Maybe I should just pay the last desperate penny. He is committed to this.
Instead, I told him, “let’s go through the house together. Let’s look in all the corners and on the carpet. I swear a penny fell out while I was walking around yesterday.”
What he didn’t know was that I had just grabbed a penny of my own, and tossed it onto the stairs.
We scoured the main level. Nothing.
We looked under the couches. Nothing.
“Let’s go upstairs and look,” I told him.
“Yeah, there’s gotta be one upstairs,” he chirped, and he ran toward the stairs.
And then he sprinted up the stairs.
And he passed right over that dang penny.
“Noah!” I yelled up.
“What!?” he yelled down.
“I’m going to the bathroom real quick. Make sure you check the stairs, too. I haven’t looked there, yet.” And with that, I disappeared into the bathroom where I would pretend to be doing something just to escape and let him find it.
You would have thought he had just hit a jackpot on a slot machine when he did. “DAD! DAD! DAD! Oh my gosh!

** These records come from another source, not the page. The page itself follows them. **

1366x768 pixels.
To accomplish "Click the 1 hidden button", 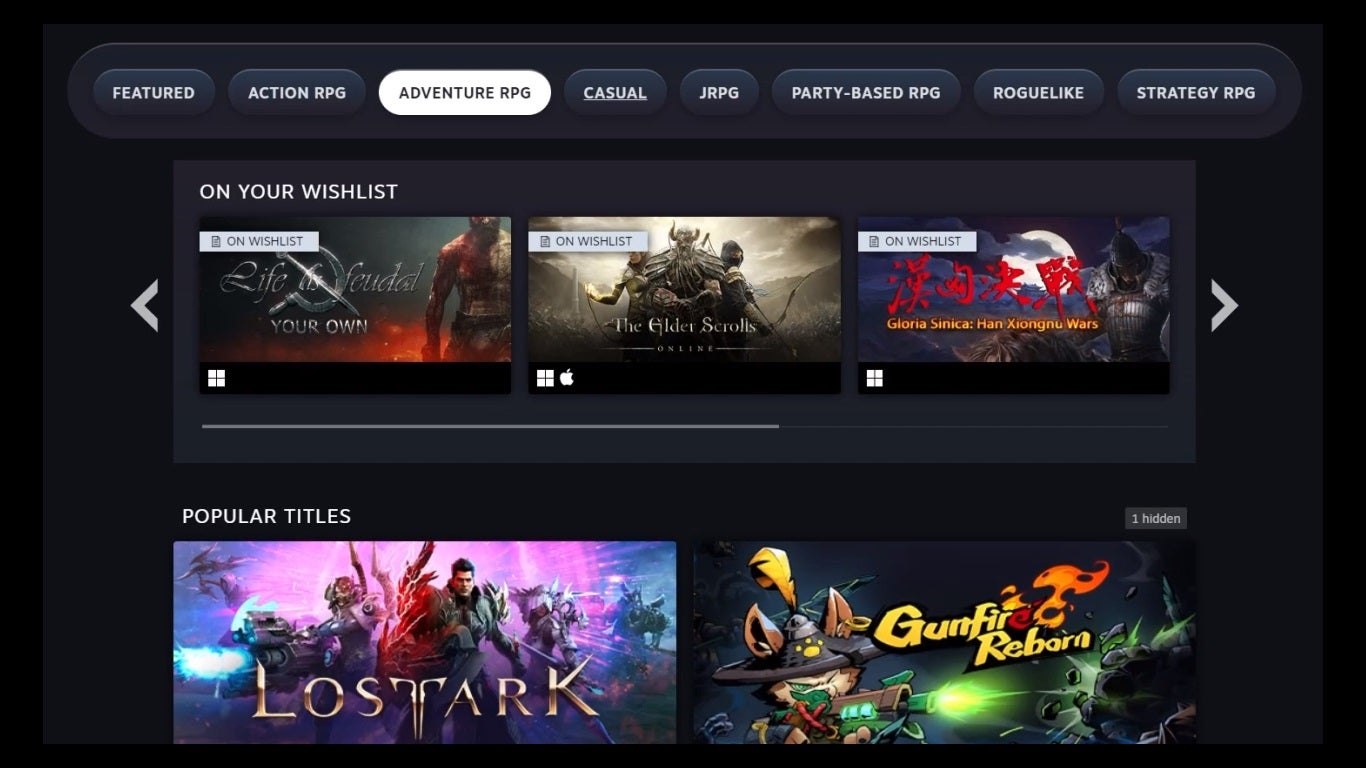I will click(1155, 518).
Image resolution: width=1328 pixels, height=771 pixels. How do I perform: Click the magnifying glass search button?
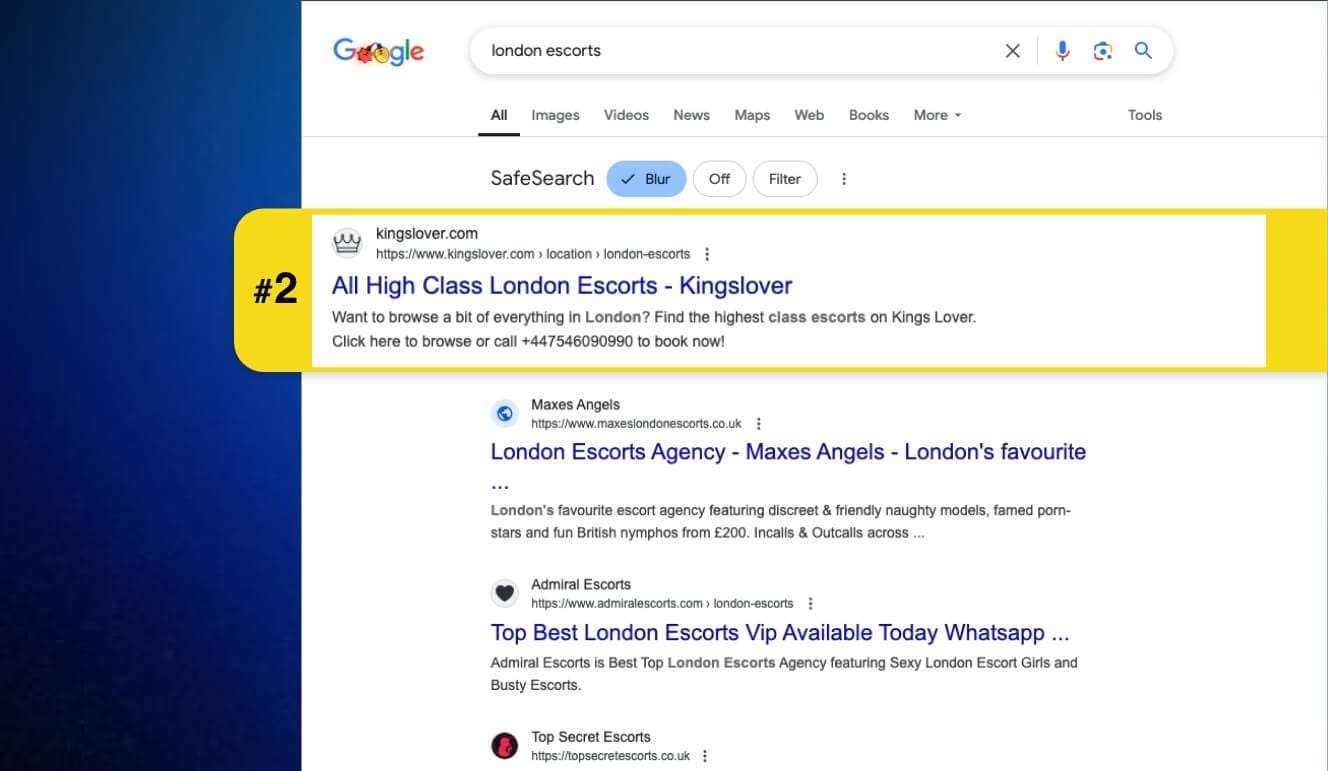(1143, 51)
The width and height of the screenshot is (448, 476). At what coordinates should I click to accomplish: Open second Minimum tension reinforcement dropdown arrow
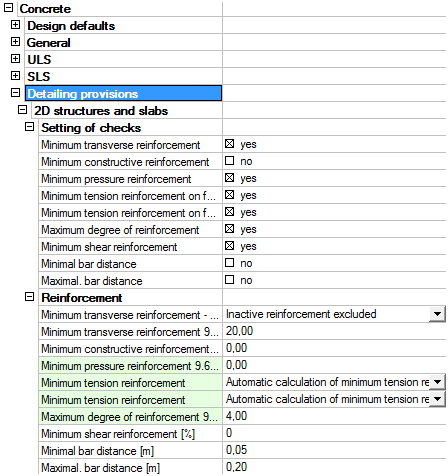(437, 399)
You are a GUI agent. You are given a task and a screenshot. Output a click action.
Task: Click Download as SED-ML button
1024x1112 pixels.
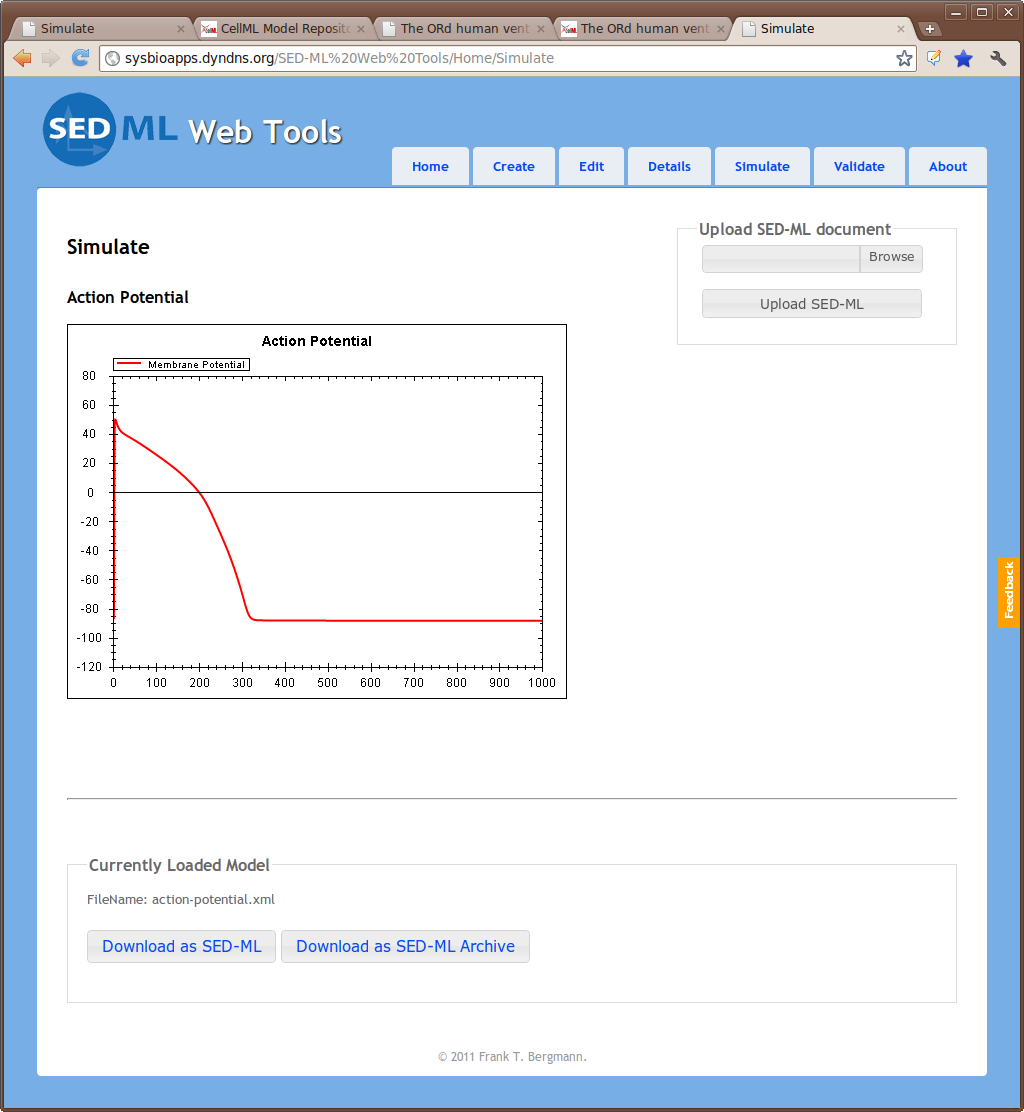[x=181, y=946]
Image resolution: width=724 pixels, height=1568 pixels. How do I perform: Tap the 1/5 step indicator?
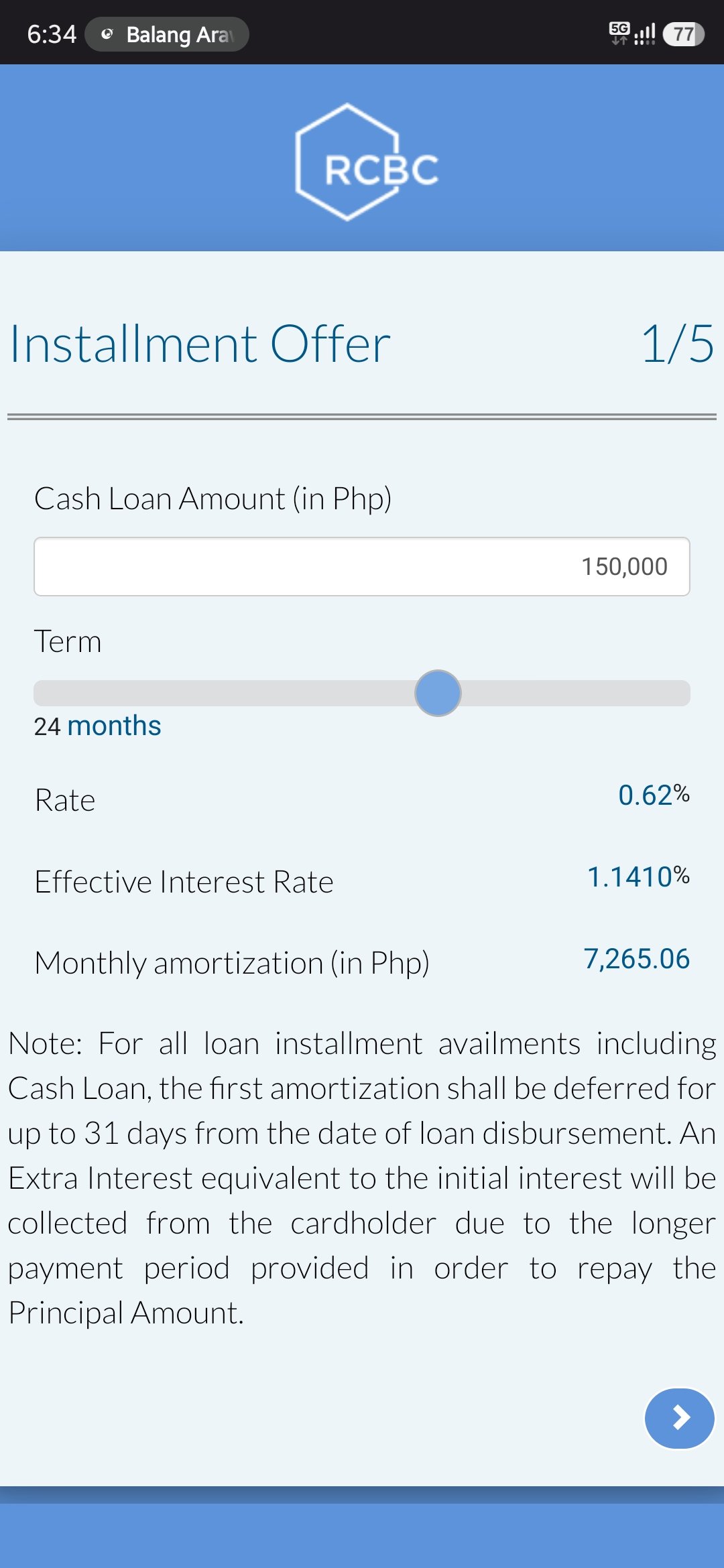[x=678, y=344]
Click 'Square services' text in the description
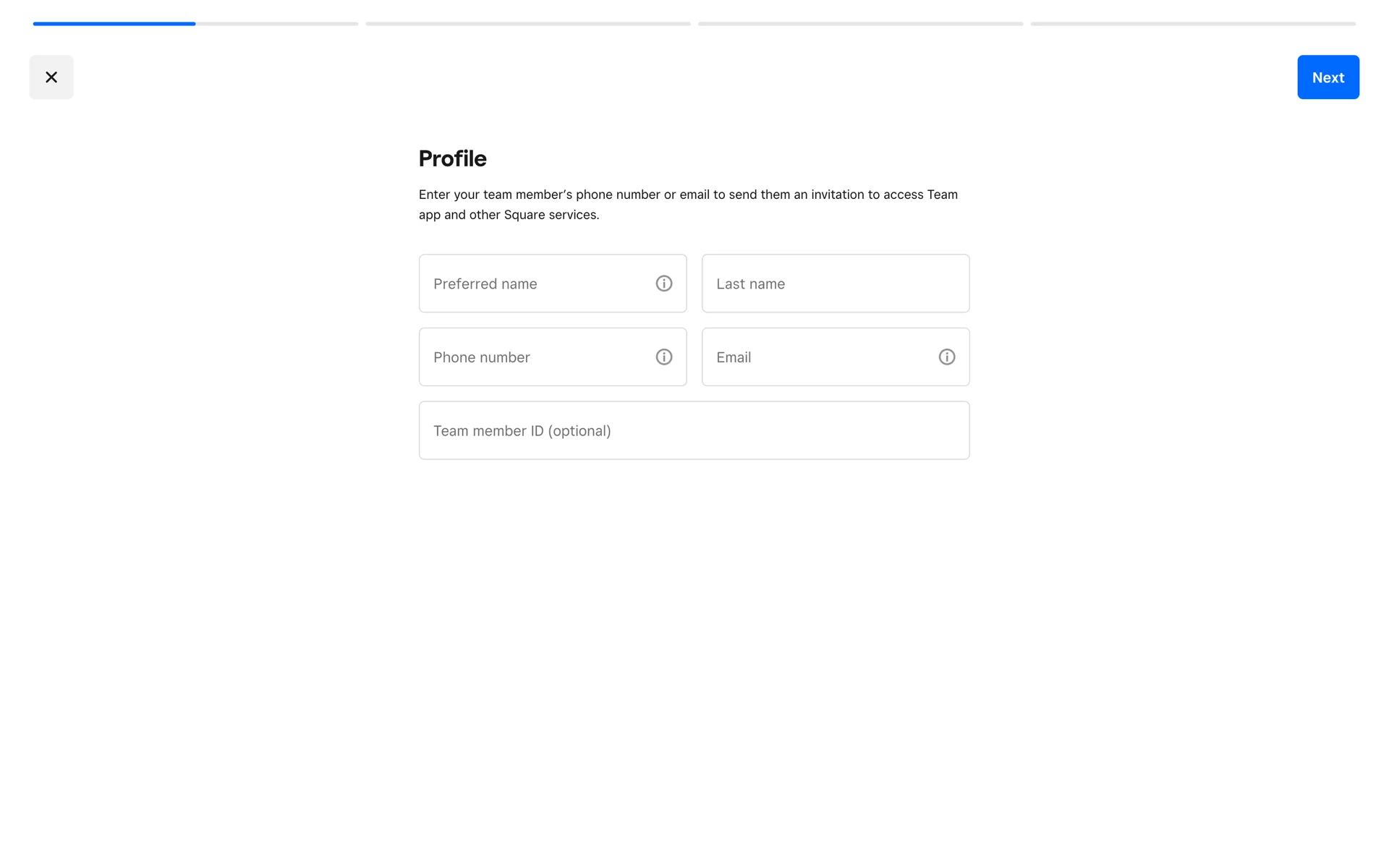 click(551, 215)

A penny! A penny! I have enough! I have enough!”
I exited the bathroom. He was holding the penny above him with two hands, a smile spread from Nevada to Kansas, and proud as could be.
And we went upstairs together, and ordered his new kendama.
What he didn’t see was the moment when I noticed it wouldn’t arrive before he had to head back to his mom’s house. It would cost an extra $3.99 to get it here in time.
I’m a stickler over a penny, but not over something like that. So I secretly set it to pay the four-dollar shipping, and I let him click the button to put the order in motion. That was yesterday.
And now we wait for that knock on the door that says, “your hard earned kendama is finally here, and it’s going to be worth every penny.”